О, как он издевается над ее бедной Терезой, думала старуха.

– Ну что ж, если наше прощание наедине не вышло, то я лучше пойду. Адрес свой я тебе сообщу.

– Да, пиши мне, – слезно попросила Тереза, – пиши чаще.

– Я по-французски отчаянно пишу, – ответил он. – А если бы и хорошо писал, так ты же все равно не сумеешь прочесть.

– Как-нибудь уж разберусь, – покорно сказала Тереза.

– Вот уж сомневаюсь, – ответил он. – Если мне так писать, чтобы третий не понял нас, то тут надо чертовски хитро завернуть, а у тебя умишко, к сожалению, совсем крохотный, ненаглядное мое сокровище.

– Тебя-то я пойму, мой Кола, – заверила его Тереза.

– Я не граф и не богач, – сказал он, – но я кое-что принес тебе на прощание. – Он вплотную подошел к Терезе.
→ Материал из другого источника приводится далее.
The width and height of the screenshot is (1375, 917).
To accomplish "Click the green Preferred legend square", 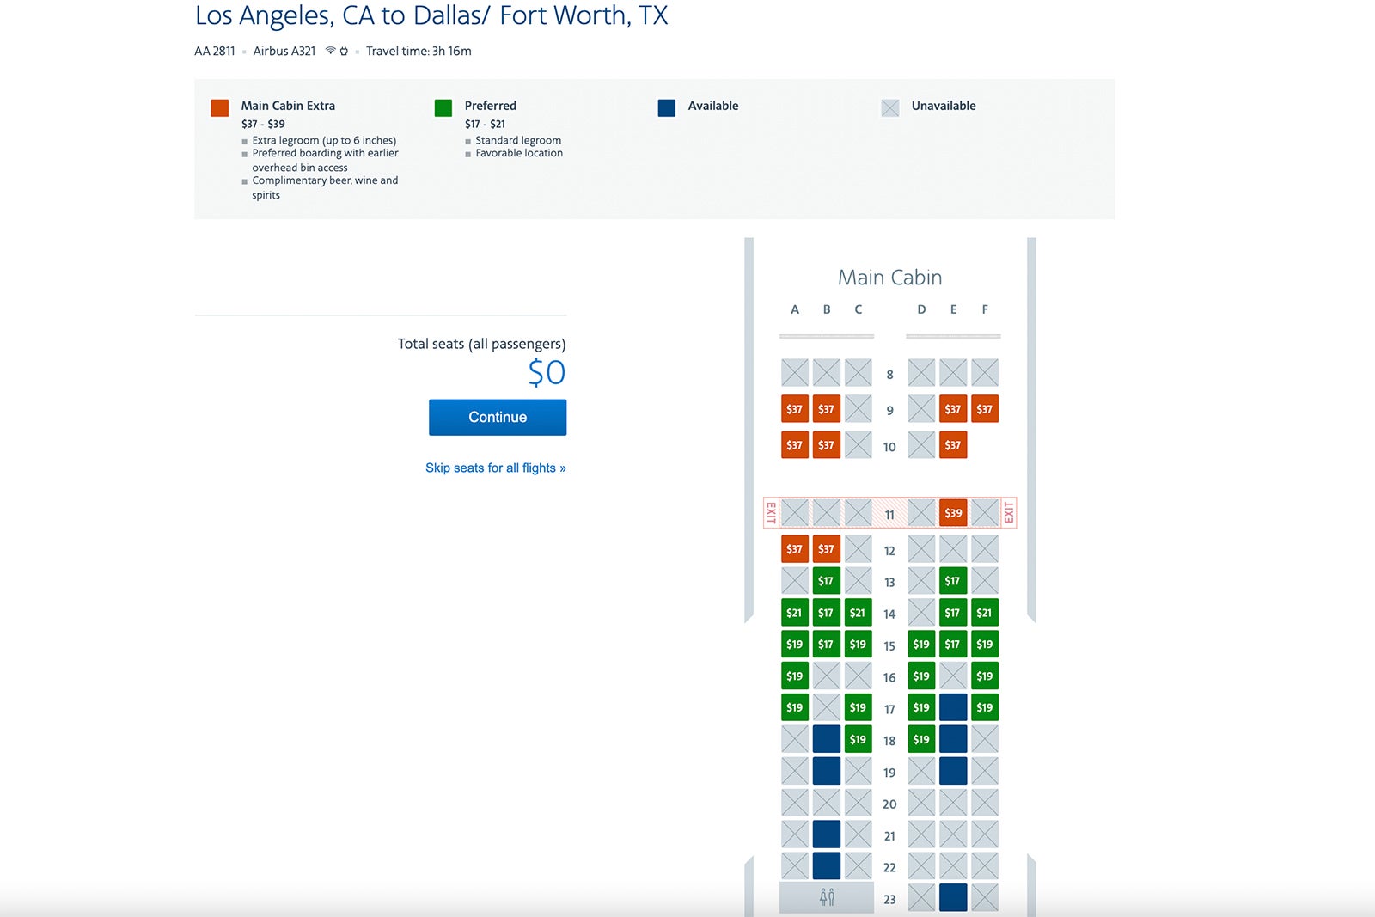I will [x=443, y=107].
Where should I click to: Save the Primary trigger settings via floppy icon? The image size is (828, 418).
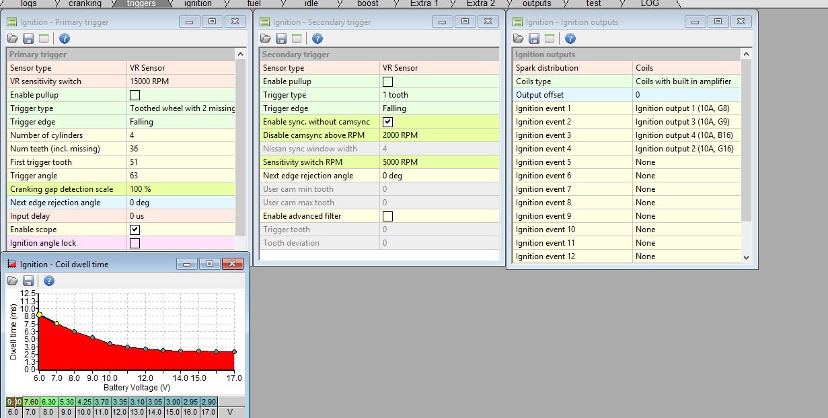coord(28,38)
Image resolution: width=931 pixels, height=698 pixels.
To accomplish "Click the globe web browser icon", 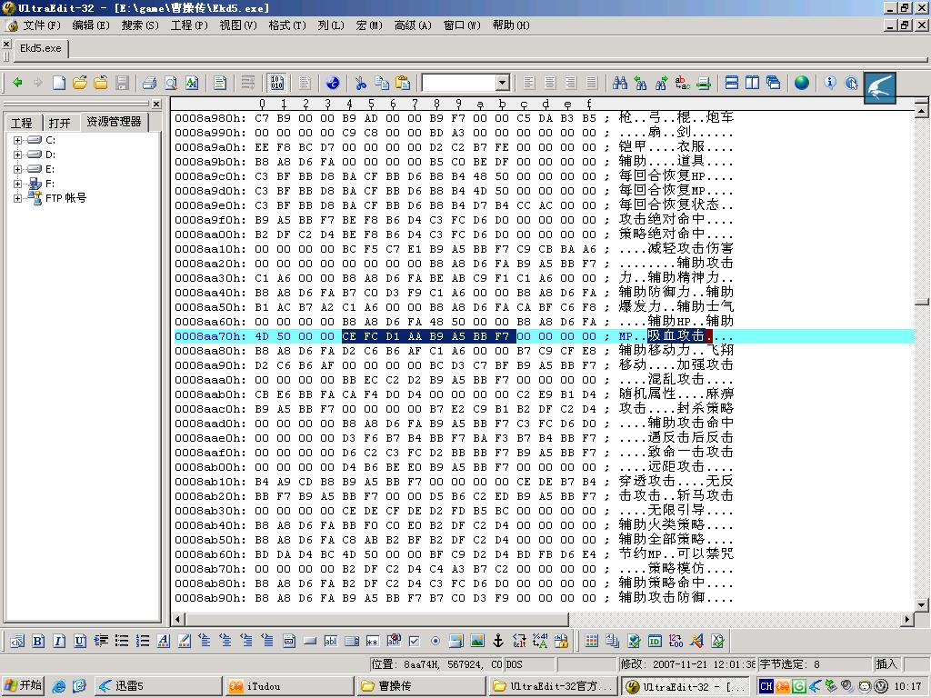I will tap(801, 83).
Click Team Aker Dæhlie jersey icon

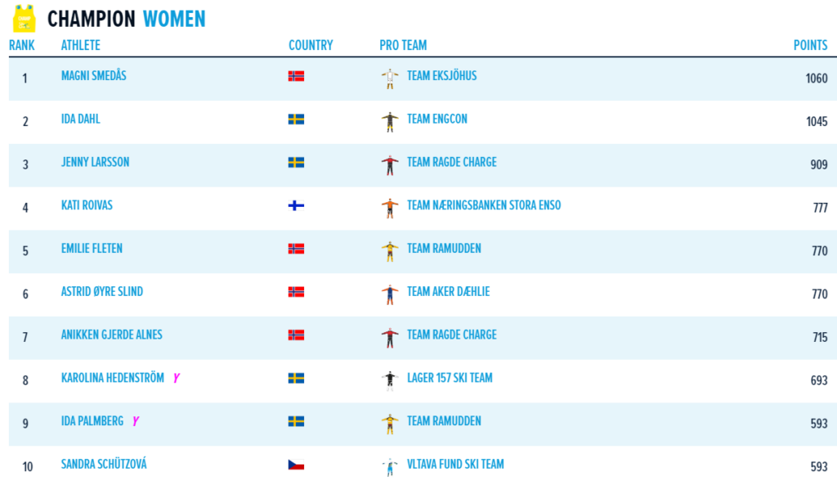388,294
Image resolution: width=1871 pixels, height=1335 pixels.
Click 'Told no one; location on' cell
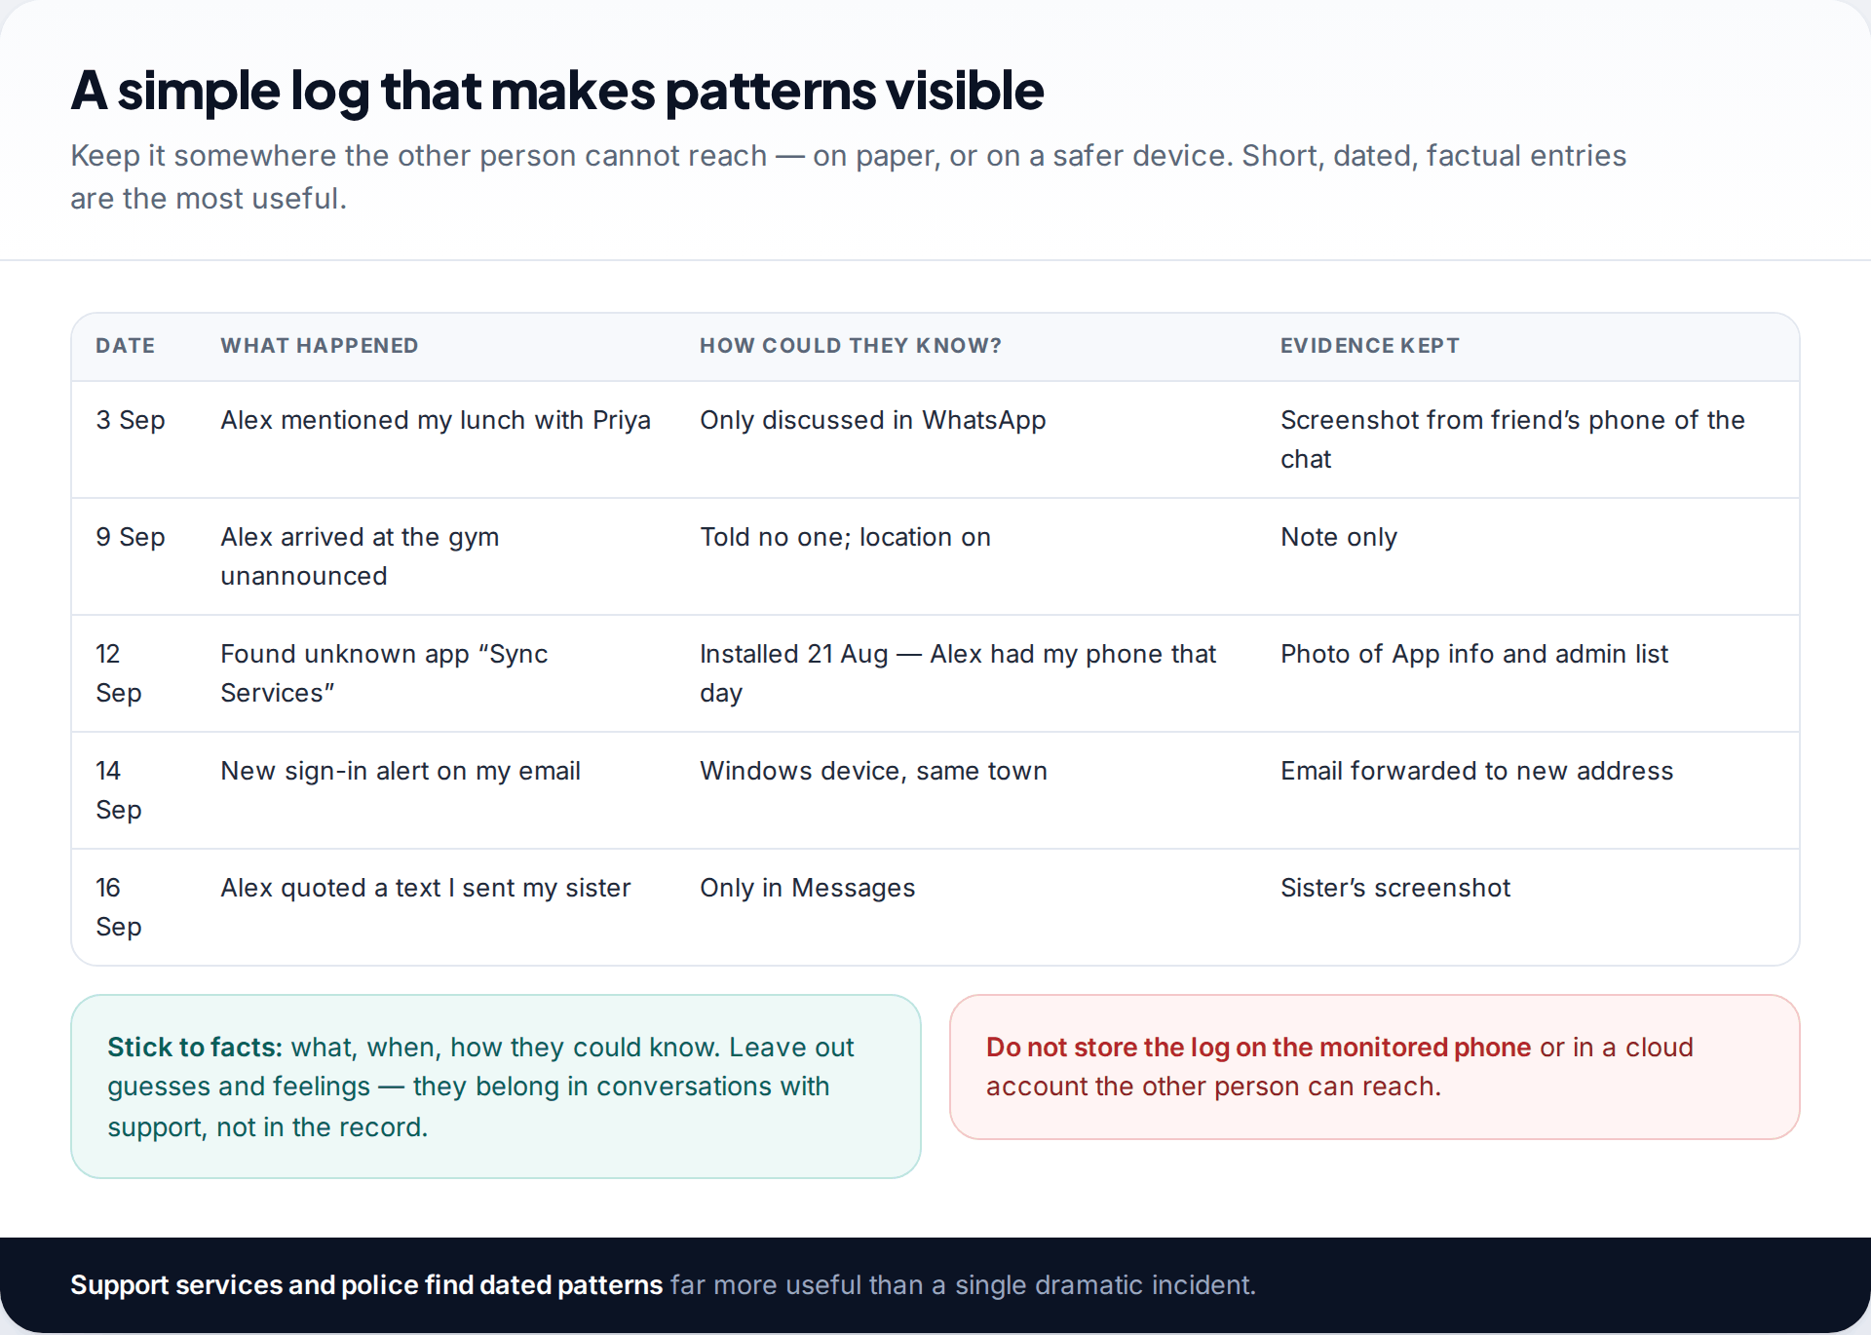(845, 537)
– Дай руку, – потребовал он.

– Нет! – запретила мать.

– Дай руку, – приказал он вторично.

И теперь Тереза жаждала только одного: исполнить его волю, хотя бы ценой своей бедной души. Она высвободила руку и протянула ее Николасу.

– Я ничего ел не сделаю, – сказал он с издевкой, повернувшись к старухе. – Вот, – милостиво обратился он к Терезе и надел ей на палец кольцо. – Наше обручение, понимаешь? Наше венчание. Теперь я твой законный муж, по крайней мере, такой же законный, как твой покойный Жан-Жак. Теперь ты моя, и я, можно сказать, твой.

– Да, мой Кола, мой дорогой Кола, – послушно откликнулась Тереза.

Всем телом дрожала она от счастья, от гордости, от страха. Это была величайшая минута ее жизни.

9. Королевская комедия

Король, шестнадцатый по счету Людовик, сидел в своей библиотеке в Версале и читал тайные донесения министра полиции Ленуара. Двадцатичетырехлетний монарх читал охотно и много, в особенности официальные документы.

Он наткнулся на заметку: некий Джон Болли, именуемый также Николае Монтрету, конюх принца де Конде, ранее конюх маркиза де Жирардена, выслан за пределы страны; Болли находился в преступной связи с вдовой недавно скончавшегося писателя Жан-Жака Руссо, помимо всего прочего, он англичанин.

Молодой король обладал блестящей памятью. Отчетливо помнил он тайные донесения, в которых сообщалось о смерти Руссо. Подвергалось сомнению, действительно ли этот человек умер от кровоизлияния в мозг: речь шла о каких-то темных слухах, и уже тогда упоминалось имя этого английского конюха.